Llegan los lunes a clase con la mirada perdida, la cabeza gacha y el desinterés de quien arrastra una carga que no se ve por fuera, pero que pesa mucho por dentro Da igual que durante el fin de semana hayan estado con los amigos compartiendo cervezas, una conversación insustancial sobre la nada, unas risas huecas que tienen el sabor de lo impostado, del fingimiento aferrado a la supervivencia. Representan, según las últimas estadísticas, el 20% de los estudiantes universitarios españoles.

No saben bien qué les pasa; sólo que demasiados días, cuando anochece y se van apagando las luces de las habitaciones, las manos se les duermen y empieza un tic-tac que no es el del reloj porque está muy adentro. Es un dolor en el centro del pecho al que cuesta ponerle el nombre preciso: angustia, miedo, frustración, cansancio o tristeza.

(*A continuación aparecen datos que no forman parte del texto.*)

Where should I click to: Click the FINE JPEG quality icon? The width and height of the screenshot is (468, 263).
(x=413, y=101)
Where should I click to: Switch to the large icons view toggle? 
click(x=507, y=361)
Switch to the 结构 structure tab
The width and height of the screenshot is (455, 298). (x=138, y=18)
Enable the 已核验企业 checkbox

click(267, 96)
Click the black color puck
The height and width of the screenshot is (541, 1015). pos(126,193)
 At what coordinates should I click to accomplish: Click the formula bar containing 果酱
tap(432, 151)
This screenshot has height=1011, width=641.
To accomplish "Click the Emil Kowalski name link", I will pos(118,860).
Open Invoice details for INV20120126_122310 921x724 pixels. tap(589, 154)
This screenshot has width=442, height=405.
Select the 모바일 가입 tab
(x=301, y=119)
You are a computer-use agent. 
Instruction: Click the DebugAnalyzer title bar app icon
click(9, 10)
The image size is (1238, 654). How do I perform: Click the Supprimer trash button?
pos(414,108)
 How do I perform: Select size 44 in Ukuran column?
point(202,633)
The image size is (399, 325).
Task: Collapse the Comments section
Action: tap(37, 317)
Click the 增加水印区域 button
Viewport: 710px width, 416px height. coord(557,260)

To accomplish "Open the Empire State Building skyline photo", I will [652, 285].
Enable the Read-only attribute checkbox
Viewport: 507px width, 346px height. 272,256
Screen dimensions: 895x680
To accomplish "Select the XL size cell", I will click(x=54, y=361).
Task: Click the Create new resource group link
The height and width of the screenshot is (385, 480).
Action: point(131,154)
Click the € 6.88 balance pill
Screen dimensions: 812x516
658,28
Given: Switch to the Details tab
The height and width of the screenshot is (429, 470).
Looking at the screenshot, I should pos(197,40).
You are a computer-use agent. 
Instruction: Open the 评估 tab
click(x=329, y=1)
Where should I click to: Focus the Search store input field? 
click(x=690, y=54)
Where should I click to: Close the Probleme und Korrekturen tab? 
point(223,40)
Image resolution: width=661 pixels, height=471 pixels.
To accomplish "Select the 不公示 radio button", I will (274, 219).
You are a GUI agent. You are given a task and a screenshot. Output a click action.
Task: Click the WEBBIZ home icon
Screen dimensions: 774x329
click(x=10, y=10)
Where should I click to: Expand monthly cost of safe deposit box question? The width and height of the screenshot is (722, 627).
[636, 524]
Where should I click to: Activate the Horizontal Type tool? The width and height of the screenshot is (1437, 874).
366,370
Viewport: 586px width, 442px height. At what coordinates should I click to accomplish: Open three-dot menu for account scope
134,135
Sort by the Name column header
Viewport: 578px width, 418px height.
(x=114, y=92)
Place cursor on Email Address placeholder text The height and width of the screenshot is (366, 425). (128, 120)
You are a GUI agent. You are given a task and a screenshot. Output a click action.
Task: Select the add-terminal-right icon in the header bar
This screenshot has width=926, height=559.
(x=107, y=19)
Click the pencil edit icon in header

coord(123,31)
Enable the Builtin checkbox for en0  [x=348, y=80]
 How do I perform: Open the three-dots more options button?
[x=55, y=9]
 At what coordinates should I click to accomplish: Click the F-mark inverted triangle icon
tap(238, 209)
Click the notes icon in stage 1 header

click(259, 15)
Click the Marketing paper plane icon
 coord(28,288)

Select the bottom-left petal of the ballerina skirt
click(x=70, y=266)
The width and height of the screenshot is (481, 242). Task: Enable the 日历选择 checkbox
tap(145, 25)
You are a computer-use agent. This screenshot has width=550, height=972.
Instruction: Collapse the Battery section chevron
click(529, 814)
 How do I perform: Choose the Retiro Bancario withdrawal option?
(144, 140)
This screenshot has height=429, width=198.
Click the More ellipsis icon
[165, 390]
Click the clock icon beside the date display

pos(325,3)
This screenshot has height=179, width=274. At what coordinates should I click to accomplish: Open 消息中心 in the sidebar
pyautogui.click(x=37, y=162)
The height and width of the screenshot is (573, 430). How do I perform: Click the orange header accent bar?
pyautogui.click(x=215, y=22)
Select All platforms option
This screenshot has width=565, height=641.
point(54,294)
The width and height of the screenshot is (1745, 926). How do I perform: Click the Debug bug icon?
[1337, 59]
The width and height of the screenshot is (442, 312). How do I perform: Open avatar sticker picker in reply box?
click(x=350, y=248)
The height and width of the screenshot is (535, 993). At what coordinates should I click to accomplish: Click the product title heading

A veces deriva en un pánico incontrolable, en una desesperanza latente que ahoga, que dificulta la respiración. Entonces, con su juventud de veinte años y los zapatos en la mano para no hacer ruido al salir de madrugada, se van a urgencias y regresan a casa cinco horas después con un diagnóstico cada vez más frecuente: crisis de ansiedad, trastorno ansioso-depresivo, tanto da. También con una medicación para poder sobrellevar la eternidad que es la semana, las clases inacabables, los padres que no entienden que darles todo lo material no es suficiente. Porque a veces la familia no comprende cómo, teniendo el viento a favor, estos jóvenes viven encaramados a una lágrima, con la amargura de quien se siente acabado sin haber empezado siquiera el camino. Entonces es cuando el padre le recuerda al chaval que eso se arregla yendo el próximo fin de semana al fútbol y dejándose de tonterías; o cuando la madre sonríe a la hija como si entendiera algo (pero no, no) y anuncia que a principios del mes próximo se irán de compras como si la ropa de la nueva temporada pudiera cubrir el desconsuelo, el tedio de existir sin saber cómo.

La causa de todo está en el adverbio, en ese cómo que nos está dejando una generación de jóvenes en la que los trastornos mentales avanzan inexorables porque nadie nunca les contó que vivir era esto: saber gestionar las emociones, domeñar la presión cuando un examen les hace creer que el cielo se hunde sobre sus cabezas, comprender que equivocarse forma parte del proceso y que vivir, vivir es lo que importa.

Eso no les arreglará el futuro laboral, esta precariedad sistémica, pero es que con esta voluntad de que todos sean universitarios hipercualificados han transformado su formación en una selva de ambiciones, de ausencia de vocación, donde quien es frágil tiene el sufrimiento garantizado. Les hemos vendido, además, que podían alcanzar sus sueños sin esfuerzo y, ahora que han crecido y se enfrentan a la realidad, a sus miedos, a sus verdades más profundas que se debaten entre el querer ser y el poder ser, se desfondan, el alma se les cae a los pies. Ha llegado el momento de plantearnos qué modelo de educación les hemos dado para corregir el error mirándolos de frente, para salvarlos de ellos mismos cuando todavía estamos a tiempo. Para que esa sensación falsa de fracaso no les atraviese el corazón y los deshaga como barro o los convierta en piedra.